• **PROBLEM**: Take the records below and copy them exactly.

• **DATA**:
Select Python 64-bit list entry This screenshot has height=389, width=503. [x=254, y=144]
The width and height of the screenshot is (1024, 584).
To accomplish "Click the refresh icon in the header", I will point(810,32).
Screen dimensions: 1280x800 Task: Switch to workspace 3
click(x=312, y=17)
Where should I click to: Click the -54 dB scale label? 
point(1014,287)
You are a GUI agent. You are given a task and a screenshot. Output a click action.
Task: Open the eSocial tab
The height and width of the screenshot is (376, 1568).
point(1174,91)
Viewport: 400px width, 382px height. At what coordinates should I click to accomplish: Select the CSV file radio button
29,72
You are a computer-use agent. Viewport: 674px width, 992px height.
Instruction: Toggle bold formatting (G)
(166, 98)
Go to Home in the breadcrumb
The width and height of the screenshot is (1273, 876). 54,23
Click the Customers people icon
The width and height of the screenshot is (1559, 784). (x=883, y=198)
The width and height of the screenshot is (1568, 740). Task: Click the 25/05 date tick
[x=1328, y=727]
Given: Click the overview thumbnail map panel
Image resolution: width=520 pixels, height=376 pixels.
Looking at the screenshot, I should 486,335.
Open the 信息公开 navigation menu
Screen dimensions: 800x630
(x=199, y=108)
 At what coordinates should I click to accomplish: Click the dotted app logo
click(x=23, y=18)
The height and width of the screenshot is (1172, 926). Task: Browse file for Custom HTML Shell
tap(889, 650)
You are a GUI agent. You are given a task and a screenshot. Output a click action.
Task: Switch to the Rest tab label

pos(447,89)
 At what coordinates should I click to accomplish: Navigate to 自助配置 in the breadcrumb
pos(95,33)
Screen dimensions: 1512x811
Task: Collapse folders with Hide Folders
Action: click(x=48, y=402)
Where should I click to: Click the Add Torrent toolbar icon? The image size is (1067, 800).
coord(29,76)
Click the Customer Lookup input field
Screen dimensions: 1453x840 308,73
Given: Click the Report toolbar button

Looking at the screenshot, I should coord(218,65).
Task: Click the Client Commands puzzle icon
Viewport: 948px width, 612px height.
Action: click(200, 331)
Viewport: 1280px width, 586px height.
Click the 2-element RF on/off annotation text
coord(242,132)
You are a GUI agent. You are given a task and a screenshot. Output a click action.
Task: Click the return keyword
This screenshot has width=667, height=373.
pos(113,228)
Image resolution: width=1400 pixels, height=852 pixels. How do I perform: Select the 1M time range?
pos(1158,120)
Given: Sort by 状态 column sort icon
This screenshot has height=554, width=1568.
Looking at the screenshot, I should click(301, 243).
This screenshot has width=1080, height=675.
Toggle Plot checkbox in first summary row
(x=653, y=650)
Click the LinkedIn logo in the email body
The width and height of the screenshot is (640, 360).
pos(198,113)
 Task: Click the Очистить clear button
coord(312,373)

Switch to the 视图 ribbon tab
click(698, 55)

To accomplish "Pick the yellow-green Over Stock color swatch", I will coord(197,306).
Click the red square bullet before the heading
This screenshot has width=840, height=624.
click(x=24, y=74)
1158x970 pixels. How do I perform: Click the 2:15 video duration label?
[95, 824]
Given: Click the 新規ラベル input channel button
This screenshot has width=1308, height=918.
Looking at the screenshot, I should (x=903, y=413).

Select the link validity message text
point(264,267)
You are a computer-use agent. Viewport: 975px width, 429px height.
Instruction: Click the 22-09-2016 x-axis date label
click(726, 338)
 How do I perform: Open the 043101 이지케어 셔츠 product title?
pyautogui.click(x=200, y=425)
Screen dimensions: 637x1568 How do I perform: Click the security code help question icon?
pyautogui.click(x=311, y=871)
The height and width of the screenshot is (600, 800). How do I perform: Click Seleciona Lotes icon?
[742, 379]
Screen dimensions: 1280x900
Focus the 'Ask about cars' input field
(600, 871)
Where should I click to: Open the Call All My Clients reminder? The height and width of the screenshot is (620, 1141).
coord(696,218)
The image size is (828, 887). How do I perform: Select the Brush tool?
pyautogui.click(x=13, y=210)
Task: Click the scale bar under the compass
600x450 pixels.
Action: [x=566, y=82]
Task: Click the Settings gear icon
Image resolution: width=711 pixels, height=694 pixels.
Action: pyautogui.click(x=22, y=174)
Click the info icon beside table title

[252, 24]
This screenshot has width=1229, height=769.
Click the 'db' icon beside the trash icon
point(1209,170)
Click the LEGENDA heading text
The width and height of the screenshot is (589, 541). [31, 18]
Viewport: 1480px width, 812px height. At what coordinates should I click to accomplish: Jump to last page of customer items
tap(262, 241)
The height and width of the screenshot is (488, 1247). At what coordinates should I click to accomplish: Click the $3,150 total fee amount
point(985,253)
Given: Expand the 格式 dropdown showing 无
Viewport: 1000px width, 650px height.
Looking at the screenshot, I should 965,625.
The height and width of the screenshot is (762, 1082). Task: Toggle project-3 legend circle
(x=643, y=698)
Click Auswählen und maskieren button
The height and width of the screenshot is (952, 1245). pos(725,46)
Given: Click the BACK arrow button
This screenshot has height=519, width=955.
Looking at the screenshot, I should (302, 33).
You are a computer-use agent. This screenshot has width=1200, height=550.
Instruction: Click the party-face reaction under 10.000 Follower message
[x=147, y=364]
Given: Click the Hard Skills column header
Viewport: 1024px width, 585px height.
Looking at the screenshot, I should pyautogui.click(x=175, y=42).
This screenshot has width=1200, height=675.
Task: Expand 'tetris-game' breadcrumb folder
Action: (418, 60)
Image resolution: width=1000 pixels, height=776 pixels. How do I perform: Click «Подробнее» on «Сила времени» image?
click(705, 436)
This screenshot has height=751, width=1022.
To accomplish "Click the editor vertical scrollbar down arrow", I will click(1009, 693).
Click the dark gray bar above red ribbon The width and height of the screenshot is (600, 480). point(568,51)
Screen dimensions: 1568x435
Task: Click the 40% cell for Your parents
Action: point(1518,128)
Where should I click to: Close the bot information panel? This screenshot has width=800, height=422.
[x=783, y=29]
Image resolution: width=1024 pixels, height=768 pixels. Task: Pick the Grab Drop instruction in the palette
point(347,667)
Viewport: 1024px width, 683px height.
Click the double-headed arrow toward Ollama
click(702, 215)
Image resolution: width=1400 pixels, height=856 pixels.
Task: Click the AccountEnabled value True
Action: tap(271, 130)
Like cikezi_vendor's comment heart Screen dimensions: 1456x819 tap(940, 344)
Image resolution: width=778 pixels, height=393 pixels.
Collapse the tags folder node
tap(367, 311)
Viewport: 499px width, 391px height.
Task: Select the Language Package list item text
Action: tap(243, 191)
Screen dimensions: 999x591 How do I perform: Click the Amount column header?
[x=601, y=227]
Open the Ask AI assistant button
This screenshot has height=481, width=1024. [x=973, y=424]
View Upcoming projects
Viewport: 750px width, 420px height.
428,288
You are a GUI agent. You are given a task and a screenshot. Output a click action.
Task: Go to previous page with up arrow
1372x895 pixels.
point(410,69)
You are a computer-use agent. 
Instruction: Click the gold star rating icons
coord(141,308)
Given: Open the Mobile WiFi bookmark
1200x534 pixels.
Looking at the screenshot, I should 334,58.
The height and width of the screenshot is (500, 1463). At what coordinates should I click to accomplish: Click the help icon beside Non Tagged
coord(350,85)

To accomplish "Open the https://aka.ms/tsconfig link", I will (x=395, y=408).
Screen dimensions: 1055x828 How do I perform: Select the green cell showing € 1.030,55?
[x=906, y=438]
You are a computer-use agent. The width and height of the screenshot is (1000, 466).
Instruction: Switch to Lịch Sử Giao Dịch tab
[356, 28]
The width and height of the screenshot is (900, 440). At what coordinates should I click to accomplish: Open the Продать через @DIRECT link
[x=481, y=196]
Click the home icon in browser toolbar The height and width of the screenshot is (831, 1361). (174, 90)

• **SOLUTION**:
Select Python 64-bit list entry This screenshot has height=389, width=503. [x=254, y=144]
The width and height of the screenshot is (1024, 584).
To accomplish "Click the refresh icon in the header", I will point(810,32).
Screen dimensions: 1280x800 Task: Switch to workspace 3
click(x=312, y=17)
Where should I click to: Click the -54 dB scale label? 
point(1014,287)
You are a GUI agent. You are given a task and a screenshot. Output a click action.
Task: Open the eSocial tab
The height and width of the screenshot is (376, 1568).
point(1174,91)
Viewport: 400px width, 382px height. At what coordinates should I click to accomplish: Select the CSV file radio button
29,72
You are a computer-use agent. Viewport: 674px width, 992px height.
Instruction: Toggle bold formatting (G)
(166, 98)
Go to Home in the breadcrumb
The width and height of the screenshot is (1273, 876). 54,23
Click the Customers people icon
The width and height of the screenshot is (1559, 784). (x=883, y=198)
The width and height of the screenshot is (1568, 740). Task: Click the 25/05 date tick
[x=1328, y=727]
Given: Click the overview thumbnail map panel
Image resolution: width=520 pixels, height=376 pixels.
Looking at the screenshot, I should 486,335.
Open the 信息公开 navigation menu
Screen dimensions: 800x630
(x=199, y=108)
 At what coordinates should I click to accomplish: Click the dotted app logo
click(x=23, y=18)
The height and width of the screenshot is (1172, 926). Task: Browse file for Custom HTML Shell
tap(889, 650)
You are a GUI agent. You are given a task and a screenshot. Output a click action.
Task: Switch to the Rest tab label

pos(447,89)
 At what coordinates should I click to accomplish: Navigate to 自助配置 in the breadcrumb
pos(95,33)
Screen dimensions: 1512x811
Task: Collapse folders with Hide Folders
Action: click(x=48, y=402)
Where should I click to: Click the Add Torrent toolbar icon? The image size is (1067, 800).
coord(29,76)
Click the Customer Lookup input field
Screen dimensions: 1453x840 308,73
Given: Click the Report toolbar button

Looking at the screenshot, I should coord(218,65).
Task: Click the Client Commands puzzle icon
Viewport: 948px width, 612px height.
Action: click(200, 331)
Viewport: 1280px width, 586px height.
Click the 2-element RF on/off annotation text
coord(242,132)
You are a GUI agent. You are given a task and a screenshot. Output a click action.
Task: Click the return keyword
This screenshot has width=667, height=373.
pos(113,228)
Image resolution: width=1400 pixels, height=852 pixels. How do I perform: Select the 1M time range?
pos(1158,120)
Given: Sort by 状态 column sort icon
This screenshot has height=554, width=1568.
Looking at the screenshot, I should click(301, 243).
This screenshot has width=1080, height=675.
Toggle Plot checkbox in first summary row
(x=653, y=650)
Click the LinkedIn logo in the email body
The width and height of the screenshot is (640, 360).
pos(198,113)
 Task: Click the Очистить clear button
coord(312,373)

Switch to the 视图 ribbon tab
click(698, 55)

To accomplish "Pick the yellow-green Over Stock color swatch", I will coord(197,306).
Click the red square bullet before the heading
This screenshot has width=840, height=624.
click(x=24, y=74)
1158x970 pixels. How do I perform: Click the 2:15 video duration label?
[95, 824]
Given: Click the 新規ラベル input channel button
This screenshot has width=1308, height=918.
Looking at the screenshot, I should (x=903, y=413).

Select the link validity message text
point(264,267)
You are a computer-use agent. Viewport: 975px width, 429px height.
Instruction: Click the 22-09-2016 x-axis date label
click(726, 338)
 How do I perform: Open the 043101 이지케어 셔츠 product title?
pyautogui.click(x=200, y=425)
Screen dimensions: 637x1568 How do I perform: Click the security code help question icon?
pyautogui.click(x=311, y=871)
The height and width of the screenshot is (600, 800). How do I perform: Click Seleciona Lotes icon?
[742, 379]
Screen dimensions: 1280x900
Focus the 'Ask about cars' input field
(600, 871)
Where should I click to: Open the Call All My Clients reminder? The height and width of the screenshot is (620, 1141).
coord(696,218)
The image size is (828, 887). How do I perform: Select the Brush tool?
pyautogui.click(x=13, y=210)
Task: Click the scale bar under the compass
600x450 pixels.
Action: [x=566, y=82]
Task: Click the Settings gear icon
Image resolution: width=711 pixels, height=694 pixels.
Action: pyautogui.click(x=22, y=174)
Click the info icon beside table title

[252, 24]
This screenshot has width=1229, height=769.
Click the 'db' icon beside the trash icon
point(1209,170)
Click the LEGENDA heading text
The width and height of the screenshot is (589, 541). [31, 18]
Viewport: 1480px width, 812px height. At what coordinates should I click to accomplish: Jump to last page of customer items
tap(262, 241)
The height and width of the screenshot is (488, 1247). At what coordinates should I click to accomplish: Click the $3,150 total fee amount
point(985,253)
Given: Expand the 格式 dropdown showing 无
Viewport: 1000px width, 650px height.
Looking at the screenshot, I should 965,625.
The height and width of the screenshot is (762, 1082). Task: Toggle project-3 legend circle
(x=643, y=698)
Click Auswählen und maskieren button
The height and width of the screenshot is (952, 1245). pos(725,46)
Given: Click the BACK arrow button
This screenshot has height=519, width=955.
Looking at the screenshot, I should (302, 33).
You are a computer-use agent. This screenshot has width=1200, height=550.
Instruction: Click the party-face reaction under 10.000 Follower message
[x=147, y=364]
Given: Click the Hard Skills column header
Viewport: 1024px width, 585px height.
Looking at the screenshot, I should pyautogui.click(x=175, y=42).
This screenshot has width=1200, height=675.
Task: Expand 'tetris-game' breadcrumb folder
Action: (418, 60)
Image resolution: width=1000 pixels, height=776 pixels. How do I perform: Click «Подробнее» on «Сила времени» image?
click(705, 436)
This screenshot has height=751, width=1022.
To accomplish "Click the editor vertical scrollbar down arrow", I will click(1009, 693).
Click the dark gray bar above red ribbon The width and height of the screenshot is (600, 480). point(568,51)
Screen dimensions: 1568x435
Task: Click the 40% cell for Your parents
Action: point(1518,128)
Where should I click to: Close the bot information panel? This screenshot has width=800, height=422.
[x=783, y=29]
Image resolution: width=1024 pixels, height=768 pixels. Task: Pick the Grab Drop instruction in the palette
point(347,667)
Viewport: 1024px width, 683px height.
Click the double-headed arrow toward Ollama
click(702, 215)
Image resolution: width=1400 pixels, height=856 pixels.
Task: Click the AccountEnabled value True
Action: tap(271, 130)
Like cikezi_vendor's comment heart Screen dimensions: 1456x819 tap(940, 344)
Image resolution: width=778 pixels, height=393 pixels.
Collapse the tags folder node
tap(367, 311)
Viewport: 499px width, 391px height.
Task: Select the Language Package list item text
Action: tap(243, 191)
Screen dimensions: 999x591 How do I perform: Click the Amount column header?
[x=601, y=227]
Open the Ask AI assistant button
This screenshot has height=481, width=1024. [x=973, y=424]
View Upcoming projects
Viewport: 750px width, 420px height.
428,288
You are a GUI agent. You are given a task and a screenshot. Output a click action.
Task: Go to previous page with up arrow
1372x895 pixels.
point(410,69)
You are a computer-use agent. 
Instruction: Click the gold star rating icons
coord(141,308)
Given: Open the Mobile WiFi bookmark
1200x534 pixels.
Looking at the screenshot, I should 334,58.
The height and width of the screenshot is (500, 1463). At what coordinates should I click to accomplish: Click the help icon beside Non Tagged
coord(350,85)

To accomplish "Open the https://aka.ms/tsconfig link", I will (x=395, y=408).
Screen dimensions: 1055x828 How do I perform: Select the green cell showing € 1.030,55?
[x=906, y=438]
You are a computer-use agent. The width and height of the screenshot is (1000, 466).
Instruction: Switch to Lịch Sử Giao Dịch tab
[356, 28]
The width and height of the screenshot is (900, 440). At what coordinates should I click to accomplish: Open the Продать через @DIRECT link
[x=481, y=196]
Click the home icon in browser toolbar The height and width of the screenshot is (831, 1361). (174, 90)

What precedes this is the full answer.